» How to complete this task
Every line of the material below should be copied exactly.

##### Data under study

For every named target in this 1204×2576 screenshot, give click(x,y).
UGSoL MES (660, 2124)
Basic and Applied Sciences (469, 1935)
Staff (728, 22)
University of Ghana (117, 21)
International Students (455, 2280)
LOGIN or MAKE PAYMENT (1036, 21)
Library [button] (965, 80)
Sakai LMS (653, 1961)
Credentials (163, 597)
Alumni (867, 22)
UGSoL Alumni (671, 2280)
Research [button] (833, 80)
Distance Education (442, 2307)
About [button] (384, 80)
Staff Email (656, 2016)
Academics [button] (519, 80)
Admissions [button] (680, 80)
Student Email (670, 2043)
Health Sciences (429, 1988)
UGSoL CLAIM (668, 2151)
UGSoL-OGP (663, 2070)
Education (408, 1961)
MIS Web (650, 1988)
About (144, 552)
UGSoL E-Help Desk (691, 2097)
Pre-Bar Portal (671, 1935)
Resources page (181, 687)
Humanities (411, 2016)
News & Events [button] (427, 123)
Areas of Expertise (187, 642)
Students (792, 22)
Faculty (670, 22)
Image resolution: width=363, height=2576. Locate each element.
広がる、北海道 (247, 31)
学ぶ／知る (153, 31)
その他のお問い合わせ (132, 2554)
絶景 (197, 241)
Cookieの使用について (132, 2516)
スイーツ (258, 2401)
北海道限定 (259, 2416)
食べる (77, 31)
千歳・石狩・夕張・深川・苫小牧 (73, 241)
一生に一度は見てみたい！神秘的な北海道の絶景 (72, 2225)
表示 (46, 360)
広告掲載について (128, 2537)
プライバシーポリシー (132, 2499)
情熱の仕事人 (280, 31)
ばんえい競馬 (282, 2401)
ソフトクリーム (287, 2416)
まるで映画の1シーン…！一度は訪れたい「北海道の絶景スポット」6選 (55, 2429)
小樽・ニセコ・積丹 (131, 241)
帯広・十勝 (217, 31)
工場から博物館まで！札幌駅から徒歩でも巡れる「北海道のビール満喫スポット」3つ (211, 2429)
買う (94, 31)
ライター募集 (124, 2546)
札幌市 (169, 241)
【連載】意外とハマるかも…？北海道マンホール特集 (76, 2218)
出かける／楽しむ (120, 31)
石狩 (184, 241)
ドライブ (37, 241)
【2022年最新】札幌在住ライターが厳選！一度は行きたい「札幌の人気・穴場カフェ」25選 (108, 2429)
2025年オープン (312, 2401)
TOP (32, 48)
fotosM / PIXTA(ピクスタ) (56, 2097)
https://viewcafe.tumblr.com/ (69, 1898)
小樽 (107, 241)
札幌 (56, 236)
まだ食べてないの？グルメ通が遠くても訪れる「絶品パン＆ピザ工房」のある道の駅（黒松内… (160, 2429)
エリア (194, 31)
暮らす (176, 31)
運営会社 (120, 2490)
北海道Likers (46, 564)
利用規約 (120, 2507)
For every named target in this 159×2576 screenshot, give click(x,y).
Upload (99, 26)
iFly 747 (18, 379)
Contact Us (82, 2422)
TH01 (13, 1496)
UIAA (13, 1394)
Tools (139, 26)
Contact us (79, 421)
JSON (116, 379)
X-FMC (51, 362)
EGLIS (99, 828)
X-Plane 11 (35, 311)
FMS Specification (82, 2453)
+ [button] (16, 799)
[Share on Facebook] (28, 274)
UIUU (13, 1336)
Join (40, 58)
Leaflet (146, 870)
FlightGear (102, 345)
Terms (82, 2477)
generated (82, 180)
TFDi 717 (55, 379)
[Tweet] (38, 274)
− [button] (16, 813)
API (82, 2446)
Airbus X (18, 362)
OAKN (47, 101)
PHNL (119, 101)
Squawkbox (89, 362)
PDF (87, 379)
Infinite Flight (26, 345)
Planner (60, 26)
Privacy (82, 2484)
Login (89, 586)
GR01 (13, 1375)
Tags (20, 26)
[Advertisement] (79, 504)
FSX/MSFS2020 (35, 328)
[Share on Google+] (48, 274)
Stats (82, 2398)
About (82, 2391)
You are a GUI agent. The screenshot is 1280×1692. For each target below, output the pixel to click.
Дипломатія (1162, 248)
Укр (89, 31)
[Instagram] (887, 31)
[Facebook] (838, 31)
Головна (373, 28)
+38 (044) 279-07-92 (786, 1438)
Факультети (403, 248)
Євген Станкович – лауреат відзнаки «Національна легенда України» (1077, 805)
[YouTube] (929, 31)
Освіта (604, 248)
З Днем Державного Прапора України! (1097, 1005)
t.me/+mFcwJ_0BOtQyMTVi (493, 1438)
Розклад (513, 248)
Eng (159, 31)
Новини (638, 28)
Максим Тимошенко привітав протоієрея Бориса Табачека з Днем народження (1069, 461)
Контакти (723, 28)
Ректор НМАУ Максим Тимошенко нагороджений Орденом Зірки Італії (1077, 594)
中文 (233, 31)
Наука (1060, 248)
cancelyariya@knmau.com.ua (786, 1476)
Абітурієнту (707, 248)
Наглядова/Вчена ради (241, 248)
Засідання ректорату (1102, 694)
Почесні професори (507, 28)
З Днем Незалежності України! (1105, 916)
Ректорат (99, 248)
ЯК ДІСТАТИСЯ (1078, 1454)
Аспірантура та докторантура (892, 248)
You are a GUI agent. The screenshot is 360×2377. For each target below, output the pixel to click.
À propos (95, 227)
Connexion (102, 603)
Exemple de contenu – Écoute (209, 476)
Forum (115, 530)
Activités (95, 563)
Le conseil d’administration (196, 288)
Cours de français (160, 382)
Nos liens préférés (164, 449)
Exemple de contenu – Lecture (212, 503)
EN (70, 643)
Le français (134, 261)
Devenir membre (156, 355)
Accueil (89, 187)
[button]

##########

» Task result
For every named target in this 1204×2576 screenshot, give click(x,y).
UGSoL MES (660, 2124)
Basic and Applied Sciences (469, 1935)
Staff (728, 22)
University of Ghana (117, 21)
International Students (455, 2280)
LOGIN or MAKE PAYMENT (1036, 21)
Library [button] (965, 80)
Sakai LMS (653, 1961)
Credentials (163, 597)
Alumni (867, 22)
UGSoL Alumni (671, 2280)
Research [button] (833, 80)
Distance Education (442, 2307)
About [button] (384, 80)
Staff Email (656, 2016)
Academics [button] (519, 80)
Admissions [button] (680, 80)
Student Email (670, 2043)
Health Sciences (429, 1988)
UGSoL CLAIM (668, 2151)
UGSoL-OGP (663, 2070)
Education (408, 1961)
MIS Web (650, 1988)
About (144, 552)
UGSoL E-Help Desk (691, 2097)
Pre-Bar Portal (671, 1935)
Resources page (181, 687)
Humanities (411, 2016)
News & Events [button] (427, 123)
Areas of Expertise (187, 642)
Students (792, 22)
Faculty (670, 22)
Image resolution: width=363, height=2576. Locate each element.
広がる、北海道 (247, 31)
学ぶ／知る (153, 31)
その他のお問い合わせ (132, 2554)
絶景 (197, 241)
Cookieの使用について (132, 2516)
スイーツ (258, 2401)
北海道限定 (259, 2416)
食べる (77, 31)
千歳・石狩・夕張・深川・苫小牧 (73, 241)
一生に一度は見てみたい！神秘的な北海道の絶景 (72, 2225)
表示 (46, 360)
広告掲載について (128, 2537)
プライバシーポリシー (132, 2499)
情熱の仕事人 (280, 31)
ばんえい競馬 (282, 2401)
ソフトクリーム (287, 2416)
まるで映画の1シーン…！一度は訪れたい「北海道の絶景スポット」6選 (55, 2429)
小樽・ニセコ・積丹 (131, 241)
帯広・十勝 (217, 31)
工場から博物館まで！札幌駅から徒歩でも巡れる「北海道のビール満喫スポット」3つ (211, 2429)
買う (94, 31)
ライター募集 (124, 2546)
札幌市 (169, 241)
【連載】意外とハマるかも…？北海道マンホール特集 (76, 2218)
出かける／楽しむ (120, 31)
石狩 (184, 241)
ドライブ (37, 241)
【2022年最新】札幌在住ライターが厳選！一度は行きたい「札幌の人気・穴場カフェ」25選 (108, 2429)
2025年オープン (312, 2401)
TOP (32, 48)
fotosM / PIXTA(ピクスタ) (56, 2097)
https://viewcafe.tumblr.com/ (69, 1898)
小樽 (107, 241)
札幌 (56, 236)
まだ食べてないの？グルメ通が遠くても訪れる「絶品パン＆ピザ工房」のある道の駅（黒松内… (160, 2429)
エリア (194, 31)
暮らす (176, 31)
運営会社 (120, 2490)
北海道Likers (46, 564)
利用規約 (120, 2507)
For every named target in this 159×2576 screenshot, give click(x,y).
Upload (99, 26)
iFly 747 (18, 379)
Contact Us (82, 2422)
TH01 (13, 1496)
UIAA (13, 1394)
Tools (139, 26)
Contact us (79, 421)
JSON (116, 379)
X-FMC (51, 362)
EGLIS (99, 828)
X-Plane 11 (35, 311)
FMS Specification (82, 2453)
+ [button] (16, 799)
[Share on Facebook] (28, 274)
UIUU (13, 1336)
Join (40, 58)
Leaflet (146, 870)
FlightGear (102, 345)
Terms (82, 2477)
generated (82, 180)
TFDi 717 (55, 379)
[Tweet] (38, 274)
− [button] (16, 813)
API (82, 2446)
Airbus X (18, 362)
OAKN (47, 101)
PHNL (119, 101)
Squawkbox (89, 362)
PDF (87, 379)
Infinite Flight (26, 345)
Planner (60, 26)
Privacy (82, 2484)
Login (89, 586)
GR01 (13, 1375)
Tags (20, 26)
[Advertisement] (79, 504)
FSX/MSFS2020 (35, 328)
[Share on Google+] (48, 274)
Stats (82, 2398)
About (82, 2391)
You are a GUI agent. The screenshot is 1280×1692. For each target below, output the pixel to click.
Дипломатія (1162, 248)
Укр (89, 31)
[Instagram] (887, 31)
[Facebook] (838, 31)
Головна (373, 28)
+38 (044) 279-07-92 (786, 1438)
Факультети (403, 248)
Євген Станкович – лауреат відзнаки «Національна легенда України» (1077, 805)
[YouTube] (929, 31)
Освіта (604, 248)
З Днем Державного Прапора України! (1097, 1005)
t.me/+mFcwJ_0BOtQyMTVi (493, 1438)
Розклад (513, 248)
Eng (159, 31)
Новини (638, 28)
Максим Тимошенко привітав протоієрея Бориса Табачека з Днем народження (1069, 461)
Контакти (723, 28)
Ректор НМАУ Максим Тимошенко нагороджений Орденом Зірки Італії (1077, 594)
中文 (233, 31)
Наука (1060, 248)
cancelyariya@knmau.com.ua (786, 1476)
Абітурієнту (707, 248)
Наглядова/Вчена ради (241, 248)
Засідання ректорату (1102, 694)
Почесні професори (507, 28)
З Днем Незалежності України! (1105, 916)
Ректорат (99, 248)
ЯК ДІСТАТИСЯ (1078, 1454)
Аспірантура та докторантура (892, 248)
You are a GUI agent. The screenshot is 360×2377. For each target below, output the pixel to click.
À propos (95, 227)
Connexion (102, 603)
Exemple de contenu – Écoute (209, 476)
Forum (115, 530)
Activités (95, 563)
Le conseil d’administration (196, 288)
Cours de français (160, 382)
Nos liens préférés (164, 449)
Exemple de contenu – Lecture (212, 503)
EN (70, 643)
Le français (134, 261)
Devenir membre (156, 355)
Accueil (89, 187)
[button]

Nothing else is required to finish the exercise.